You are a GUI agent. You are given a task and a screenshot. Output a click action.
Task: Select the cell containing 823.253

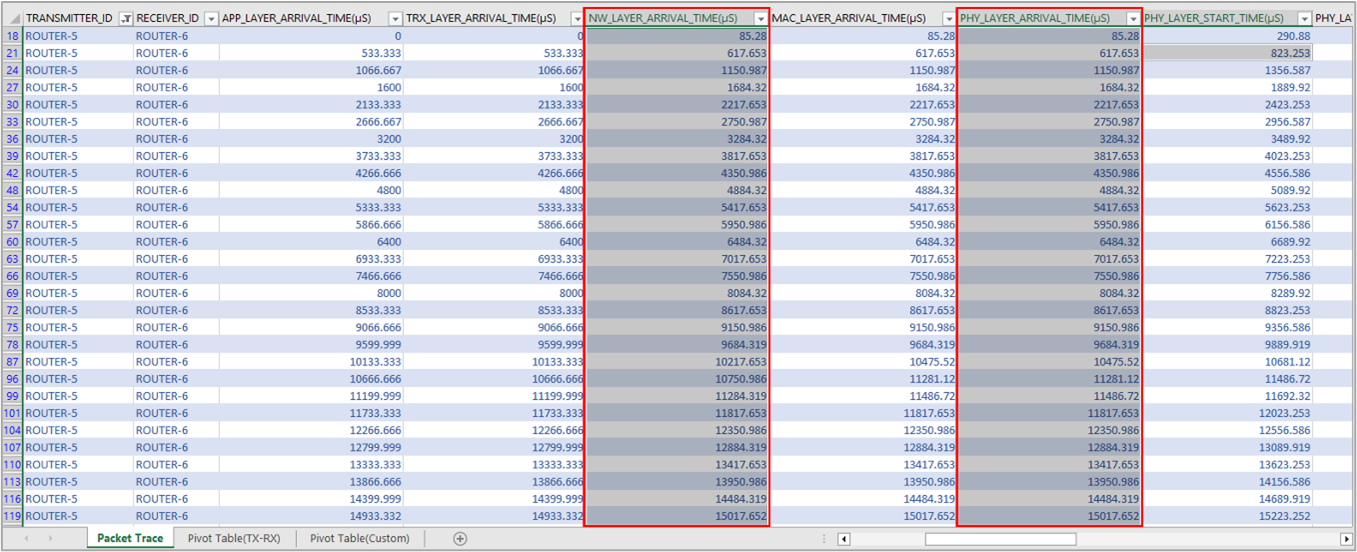click(1227, 53)
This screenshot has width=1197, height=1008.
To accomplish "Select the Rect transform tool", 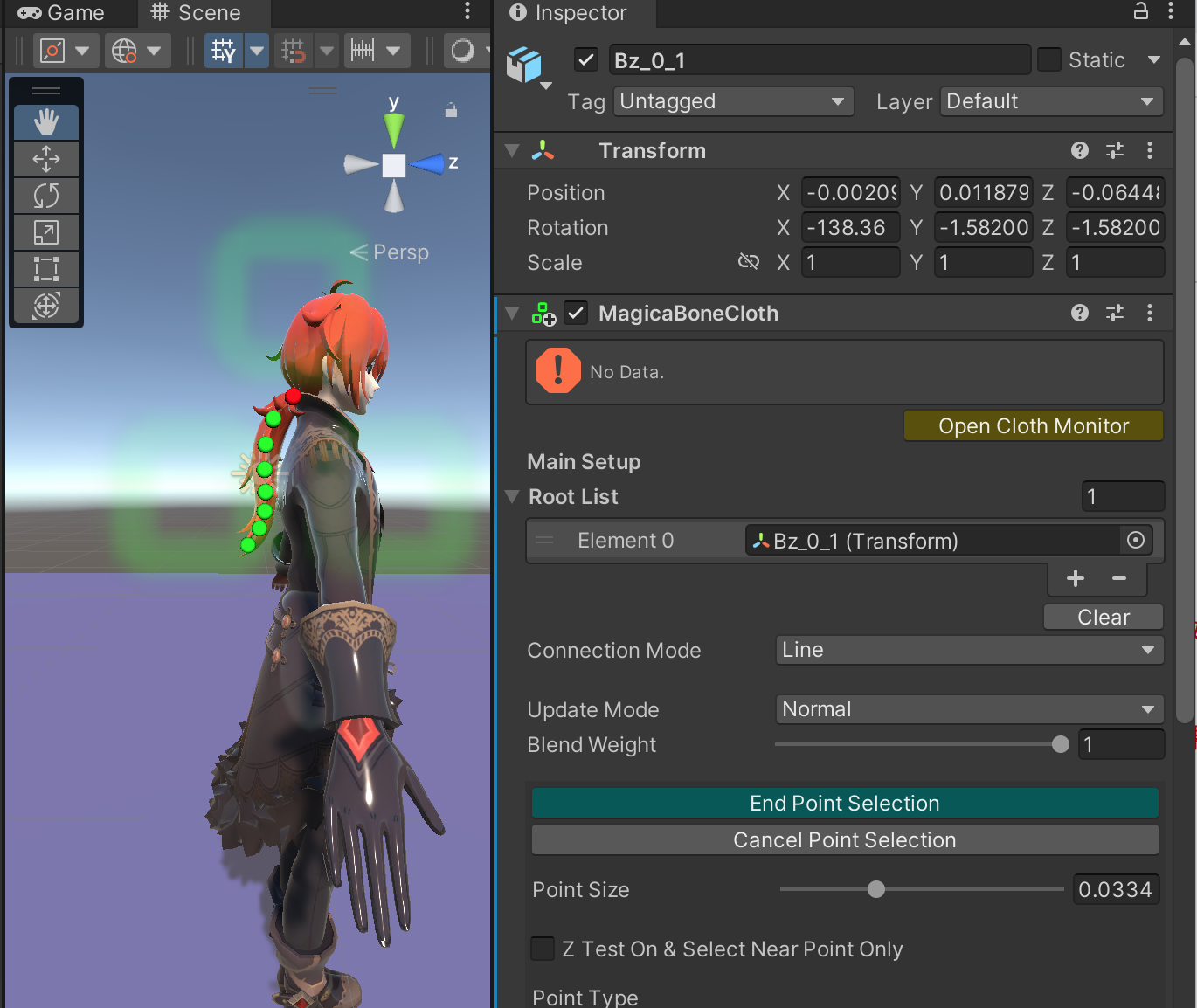I will pyautogui.click(x=46, y=269).
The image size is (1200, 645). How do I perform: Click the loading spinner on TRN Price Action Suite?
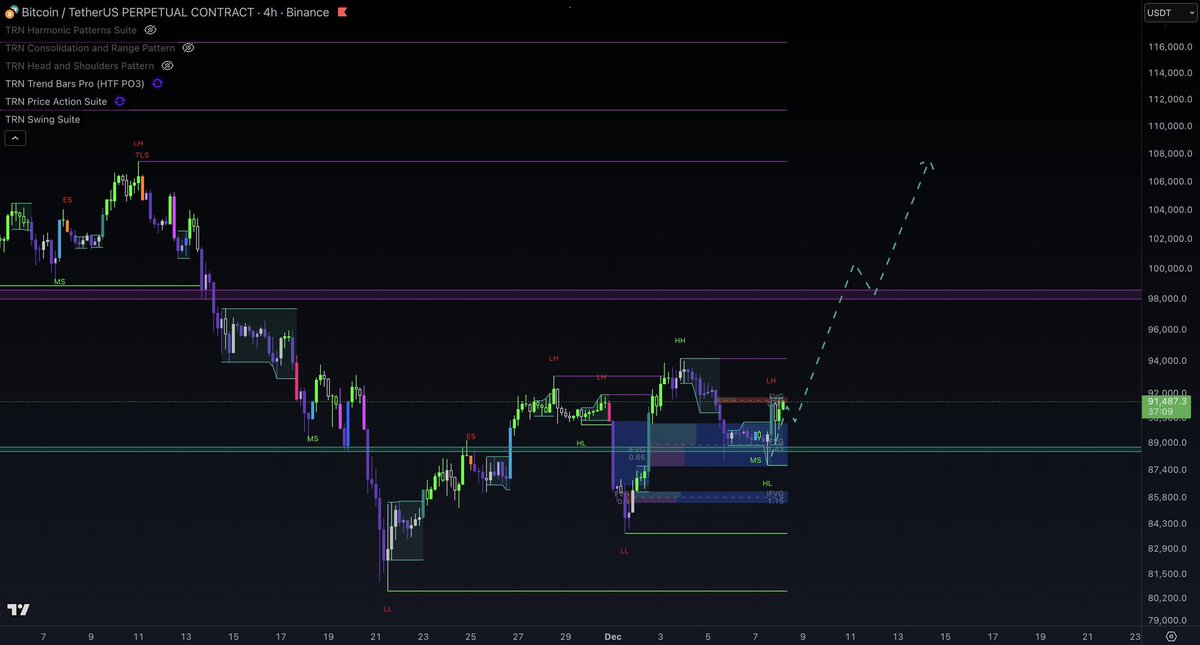coord(119,101)
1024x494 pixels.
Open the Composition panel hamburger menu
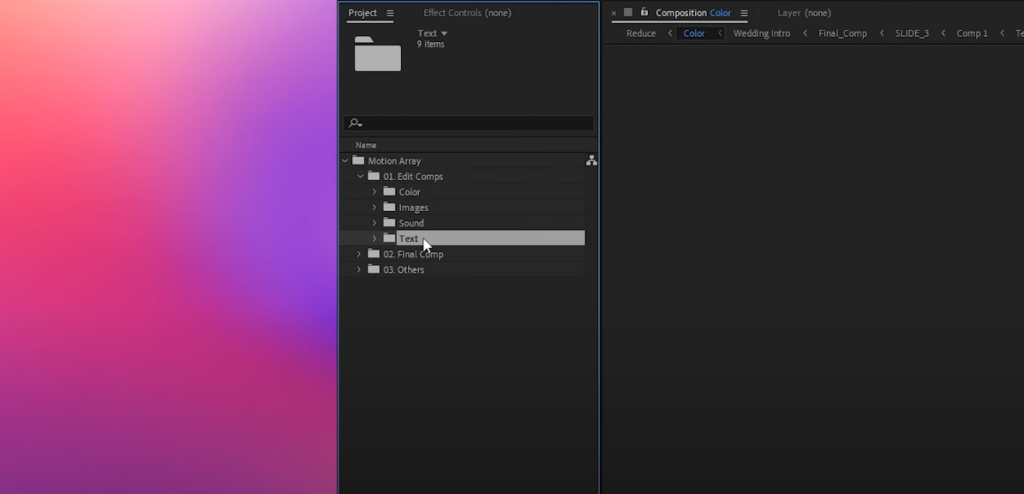point(744,13)

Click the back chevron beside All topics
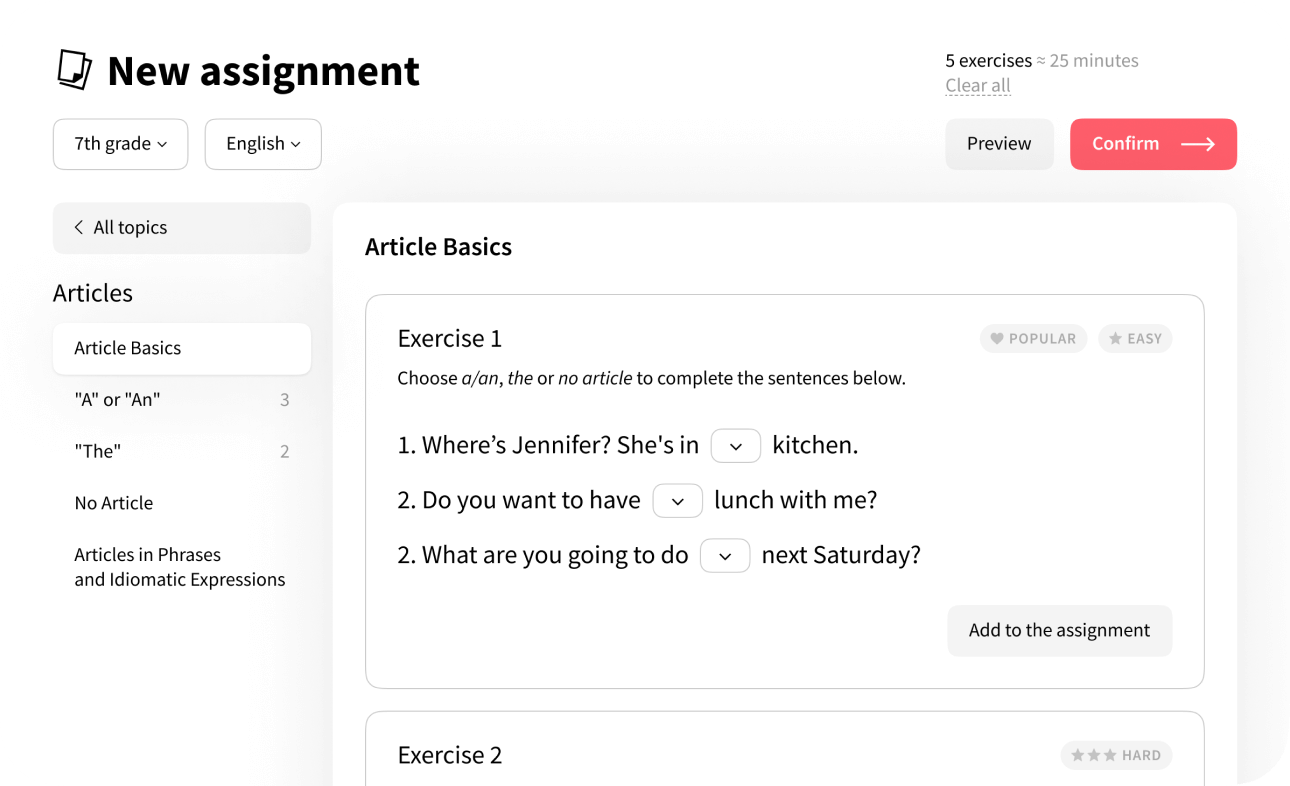(x=79, y=228)
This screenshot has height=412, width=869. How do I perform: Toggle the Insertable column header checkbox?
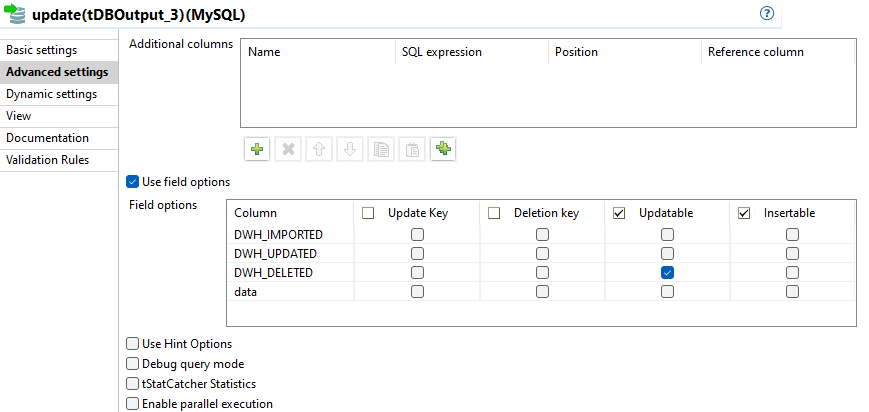pos(744,213)
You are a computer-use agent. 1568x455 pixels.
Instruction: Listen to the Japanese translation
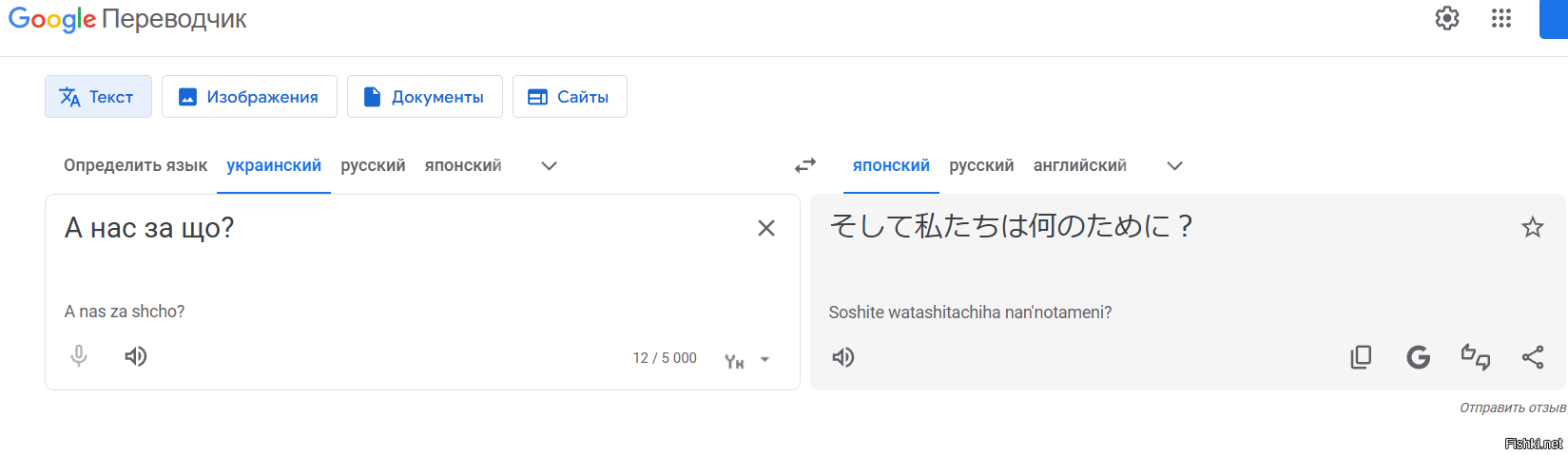click(843, 357)
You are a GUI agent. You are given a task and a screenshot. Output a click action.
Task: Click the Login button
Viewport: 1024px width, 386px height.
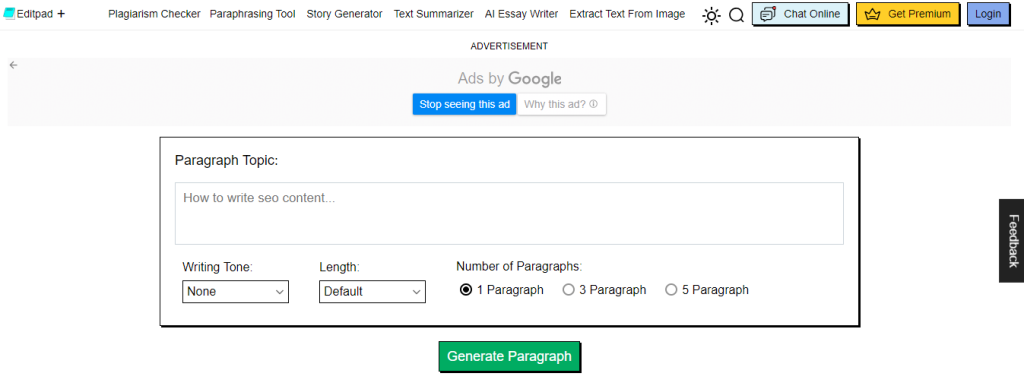[987, 14]
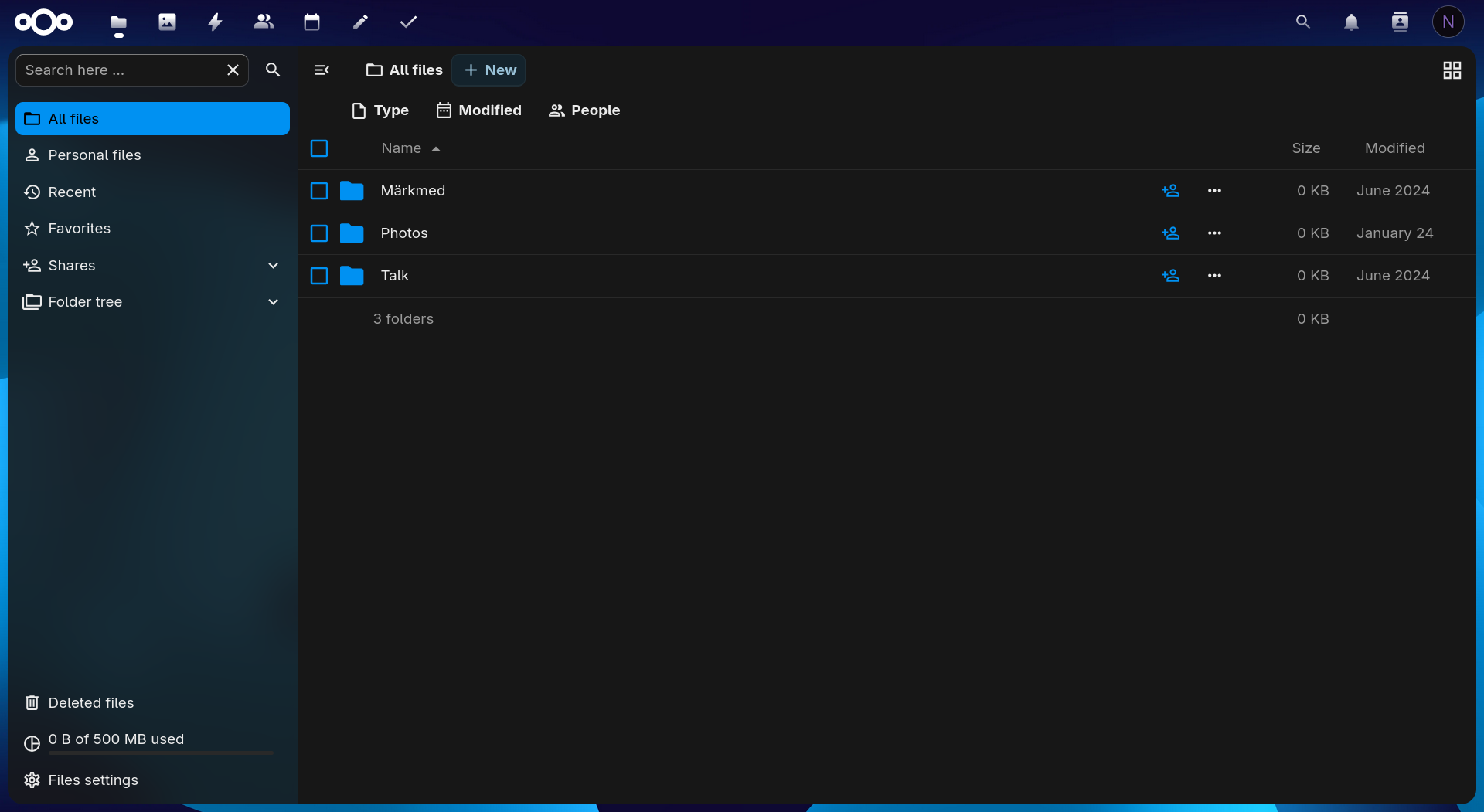
Task: Open the Activity app lightning icon
Action: click(x=216, y=22)
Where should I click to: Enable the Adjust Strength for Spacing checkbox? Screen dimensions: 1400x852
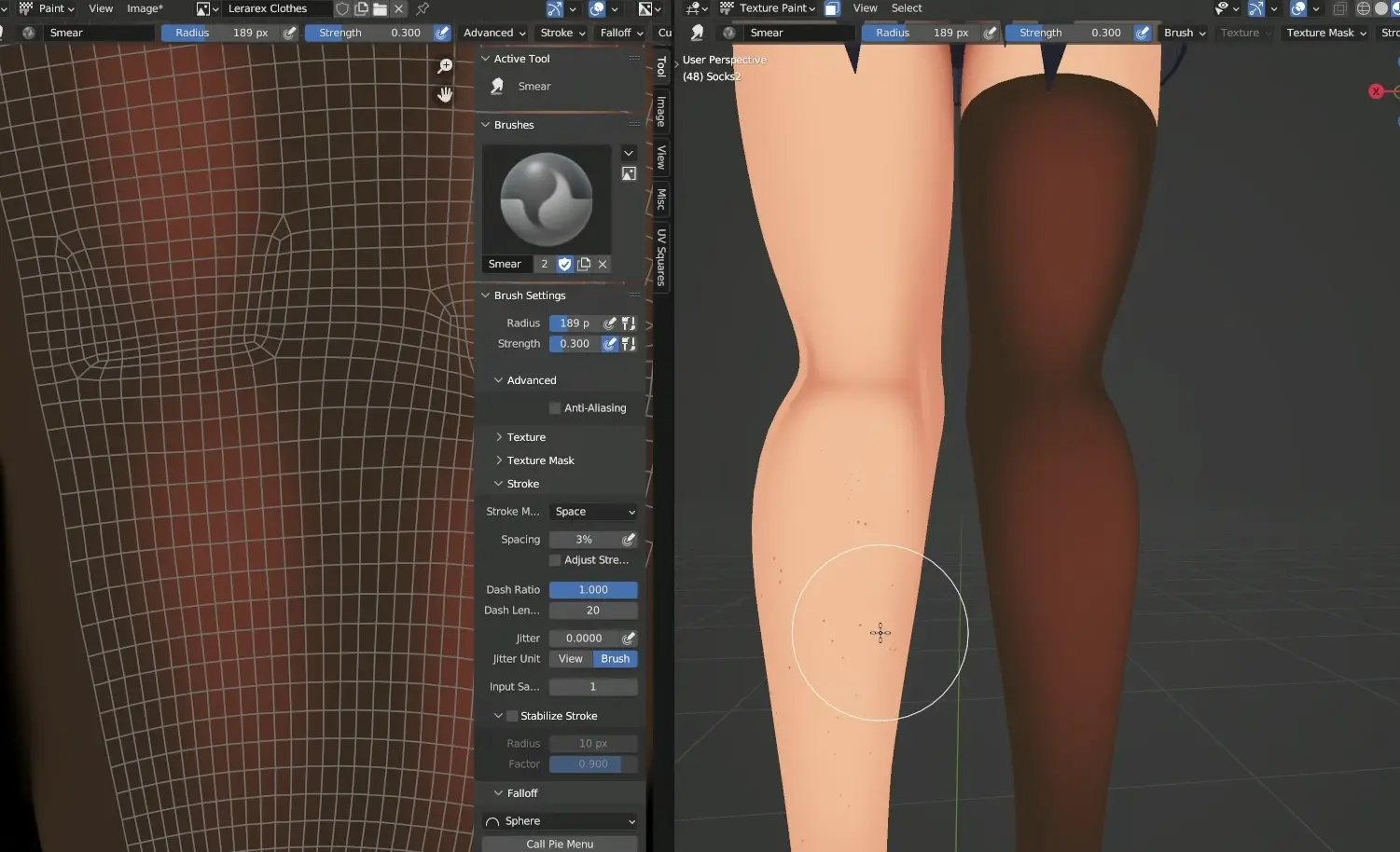[555, 560]
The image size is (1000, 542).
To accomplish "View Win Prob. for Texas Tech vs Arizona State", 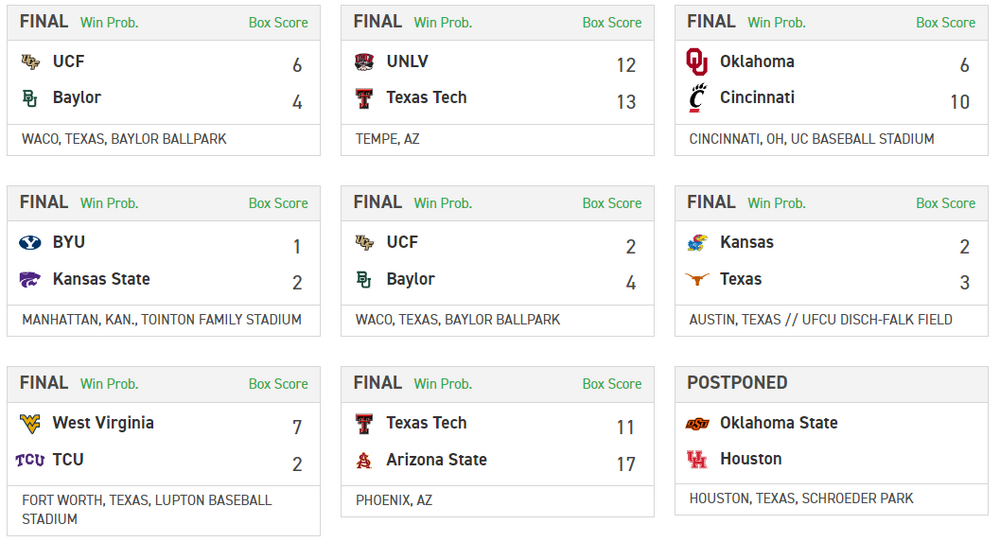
============
TASK TO COMPLETE —
Your output must consist only of the lines from the line with "The image size is (1000, 542)." through the final line of the data, both included, reproduced exactly and free of pictures.

WRITTEN SOLUTION —
The image size is (1000, 542).
To accomplish "View Win Prob. for Texas Tech vs Arizona State", 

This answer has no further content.